[Task statement]
The full set of records must be returned exactly, character for character.

Extracted data entries
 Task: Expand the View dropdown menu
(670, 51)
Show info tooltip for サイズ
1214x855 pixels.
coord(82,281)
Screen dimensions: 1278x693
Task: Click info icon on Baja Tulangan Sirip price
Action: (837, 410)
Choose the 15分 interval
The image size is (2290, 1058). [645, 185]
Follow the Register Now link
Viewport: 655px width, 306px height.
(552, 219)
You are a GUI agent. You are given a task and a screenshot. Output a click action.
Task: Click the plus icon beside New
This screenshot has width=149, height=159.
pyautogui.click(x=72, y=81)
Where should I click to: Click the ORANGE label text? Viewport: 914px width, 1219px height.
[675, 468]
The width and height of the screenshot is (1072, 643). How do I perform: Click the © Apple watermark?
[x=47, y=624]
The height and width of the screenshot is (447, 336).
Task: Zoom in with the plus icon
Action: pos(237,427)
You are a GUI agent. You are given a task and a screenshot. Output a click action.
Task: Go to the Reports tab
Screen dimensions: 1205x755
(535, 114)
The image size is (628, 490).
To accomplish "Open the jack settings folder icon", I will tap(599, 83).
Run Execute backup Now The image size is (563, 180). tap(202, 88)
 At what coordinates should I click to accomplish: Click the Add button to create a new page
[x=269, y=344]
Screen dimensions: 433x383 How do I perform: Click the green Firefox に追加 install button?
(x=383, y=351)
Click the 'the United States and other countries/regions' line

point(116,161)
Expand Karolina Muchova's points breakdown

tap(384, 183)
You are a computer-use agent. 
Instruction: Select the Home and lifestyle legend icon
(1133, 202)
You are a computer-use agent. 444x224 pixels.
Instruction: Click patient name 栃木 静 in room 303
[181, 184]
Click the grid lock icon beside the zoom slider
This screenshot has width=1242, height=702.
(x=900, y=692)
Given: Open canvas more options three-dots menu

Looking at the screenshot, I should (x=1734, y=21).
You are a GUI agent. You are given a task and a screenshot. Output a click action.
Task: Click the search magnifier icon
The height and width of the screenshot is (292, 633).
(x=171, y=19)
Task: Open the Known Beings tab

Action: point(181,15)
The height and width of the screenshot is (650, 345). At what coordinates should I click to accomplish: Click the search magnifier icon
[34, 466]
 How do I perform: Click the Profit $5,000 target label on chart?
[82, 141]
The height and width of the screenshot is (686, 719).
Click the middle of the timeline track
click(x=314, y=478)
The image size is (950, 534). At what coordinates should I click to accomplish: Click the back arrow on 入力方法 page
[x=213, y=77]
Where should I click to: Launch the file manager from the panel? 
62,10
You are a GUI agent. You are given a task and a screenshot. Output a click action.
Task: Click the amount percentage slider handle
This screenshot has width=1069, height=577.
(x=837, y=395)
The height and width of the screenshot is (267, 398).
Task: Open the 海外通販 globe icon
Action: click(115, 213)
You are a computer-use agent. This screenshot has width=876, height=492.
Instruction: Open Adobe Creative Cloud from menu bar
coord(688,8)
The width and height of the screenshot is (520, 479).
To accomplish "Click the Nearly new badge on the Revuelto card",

[Response for this exercise]
 Task: Expand the View dropdown menu
(670, 51)
Show info tooltip for サイズ
1214x855 pixels.
coord(82,281)
Screen dimensions: 1278x693
Task: Click info icon on Baja Tulangan Sirip price
Action: (837, 410)
Choose the 15分 interval
The image size is (2290, 1058). [645, 185]
Follow the Register Now link
Viewport: 655px width, 306px height.
(552, 219)
You are a GUI agent. You are given a task and a screenshot. Output a click action.
Task: Click the plus icon beside New
This screenshot has width=149, height=159.
pyautogui.click(x=72, y=81)
Where should I click to: Click the ORANGE label text? Viewport: 914px width, 1219px height.
[675, 468]
The width and height of the screenshot is (1072, 643). How do I perform: Click the © Apple watermark?
[x=47, y=624]
The height and width of the screenshot is (447, 336).
Task: Zoom in with the plus icon
Action: pos(237,427)
You are a GUI agent. You are given a task and a screenshot. Output a click action.
Task: Go to the Reports tab
Screen dimensions: 1205x755
(535, 114)
The image size is (628, 490).
To accomplish "Open the jack settings folder icon", I will tap(599, 83).
Run Execute backup Now The image size is (563, 180). tap(202, 88)
 At what coordinates should I click to accomplish: Click the Add button to create a new page
[x=269, y=344]
Screen dimensions: 433x383 How do I perform: Click the green Firefox に追加 install button?
(x=383, y=351)
Click the 'the United States and other countries/regions' line

point(116,161)
Expand Karolina Muchova's points breakdown

tap(384, 183)
You are a computer-use agent. 
Instruction: Select the Home and lifestyle legend icon
(1133, 202)
You are a computer-use agent. 444x224 pixels.
Instruction: Click patient name 栃木 静 in room 303
[181, 184]
Click the grid lock icon beside the zoom slider
This screenshot has width=1242, height=702.
(x=900, y=692)
Given: Open canvas more options three-dots menu

Looking at the screenshot, I should (x=1734, y=21).
You are a GUI agent. You are given a task and a screenshot. Output a click action.
Task: Click the search magnifier icon
The height and width of the screenshot is (292, 633).
(x=171, y=19)
Task: Open the Known Beings tab

Action: point(181,15)
The height and width of the screenshot is (650, 345). At what coordinates should I click to accomplish: Click the search magnifier icon
[34, 466]
 How do I perform: Click the Profit $5,000 target label on chart?
[82, 141]
The height and width of the screenshot is (686, 719).
Click the middle of the timeline track
click(x=314, y=478)
The image size is (950, 534). At what coordinates should I click to accomplish: Click the back arrow on 入力方法 page
[x=213, y=77]
Where should I click to: Launch the file manager from the panel? 
62,10
You are a GUI agent. You are given a task and a screenshot. Output a click action.
Task: Click the amount percentage slider handle
This screenshot has width=1069, height=577.
(x=837, y=395)
The height and width of the screenshot is (267, 398).
Task: Open the 海外通販 globe icon
Action: click(115, 213)
You are a computer-use agent. This screenshot has width=876, height=492.
Instruction: Open Adobe Creative Cloud from menu bar
coord(688,8)
The width and height of the screenshot is (520, 479).
To accomplish "Click the Nearly new badge on the Revuelto card",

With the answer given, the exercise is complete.